Quem não quiser pagar para ver um filme só precisa esperar que ele seja exibido na TV aberta, de graça. Alguém que, vinte anos atrás, comprou uma cópia VHS de, por exemplo, “Cantando na Chuva” e depois viu o mesmo filme ser lançado em DVD tem o direito de reclamar? Ora, o DVD traz muito mais recursos que o VHS – as coreografias de Gene Kelly aparecem muito mais luminosas e inesquecíveis na versão digital (sem falar dos extras, do som surround etc; e mais ainda, agora em Blu-ray). E tudo isso tem seu custo, certo?

Quem não concordar não precisa comprar o Blu-ray, nem mesmo o DVD: pode ficar com sua fita VHS. Mas não vale alegar razões éticas para condenar o avanço da tecnologia, como se este fosse um crime de lesa-consumidor.

O fato de alguns artistas, basicamente músicos, estarem disponibilizando seus discos livremente pela web tem a ver com outro aspecto do show business: a excessiva dependência que quase todos sempre alimentaram em relação às suas gravadoras. Por mero comodismo, incompetência ou em troca de um bom adiantamento, a maioria deles jamais se preocupou com a distribuição de sua produção musical – até que as vendas de discos despencaram! Hoje, um cantor ou banda ganha dinheiro fazendo shows, e isso para eles basta.

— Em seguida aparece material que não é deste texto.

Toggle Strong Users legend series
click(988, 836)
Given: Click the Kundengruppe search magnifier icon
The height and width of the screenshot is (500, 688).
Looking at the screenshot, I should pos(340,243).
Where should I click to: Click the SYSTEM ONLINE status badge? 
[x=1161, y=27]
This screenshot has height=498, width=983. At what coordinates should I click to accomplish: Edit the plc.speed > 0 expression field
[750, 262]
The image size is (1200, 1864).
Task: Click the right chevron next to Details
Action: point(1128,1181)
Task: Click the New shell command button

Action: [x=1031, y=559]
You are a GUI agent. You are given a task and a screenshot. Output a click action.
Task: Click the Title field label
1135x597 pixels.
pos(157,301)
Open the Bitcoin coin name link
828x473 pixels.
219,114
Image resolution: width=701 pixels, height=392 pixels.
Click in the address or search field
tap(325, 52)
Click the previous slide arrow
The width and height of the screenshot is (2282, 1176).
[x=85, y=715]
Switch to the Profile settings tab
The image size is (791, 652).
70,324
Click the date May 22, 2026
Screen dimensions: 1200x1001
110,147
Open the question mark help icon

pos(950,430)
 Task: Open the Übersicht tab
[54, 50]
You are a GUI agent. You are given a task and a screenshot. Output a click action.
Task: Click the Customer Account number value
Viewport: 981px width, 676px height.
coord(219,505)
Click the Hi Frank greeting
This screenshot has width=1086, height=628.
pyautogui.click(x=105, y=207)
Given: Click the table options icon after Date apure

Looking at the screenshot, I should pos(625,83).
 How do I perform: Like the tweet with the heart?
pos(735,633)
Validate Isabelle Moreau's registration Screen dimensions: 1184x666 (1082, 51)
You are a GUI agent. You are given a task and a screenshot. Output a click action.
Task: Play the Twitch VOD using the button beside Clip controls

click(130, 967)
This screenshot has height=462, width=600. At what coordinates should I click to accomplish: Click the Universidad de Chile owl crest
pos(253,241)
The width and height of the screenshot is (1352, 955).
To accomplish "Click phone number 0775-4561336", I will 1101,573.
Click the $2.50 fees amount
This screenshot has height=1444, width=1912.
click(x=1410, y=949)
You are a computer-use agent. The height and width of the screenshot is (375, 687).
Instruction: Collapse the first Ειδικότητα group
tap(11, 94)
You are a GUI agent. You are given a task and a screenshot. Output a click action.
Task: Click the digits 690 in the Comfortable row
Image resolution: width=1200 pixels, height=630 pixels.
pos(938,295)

Desnecessário dizer que esse modelo não pode se replicar nas outras mídias de entretenimento, como cinema, vídeo e literatura. A tecnologia terá que encontrar formas diferentes de distribuição desses conteúdos, e as pessoas terão que se acostumar à idéia de que é preciso pagar por eles. Caso contrário, entraremos na terra de ninguém. E, aí, não vai adiantar reclamar quando um ladrão assaltar a sua casa; ou um amigo seu sofrer um seqüestro-relâmpago; nem quando um político empregar seus parentes ou construir um castelo. Seremos todos criminosos.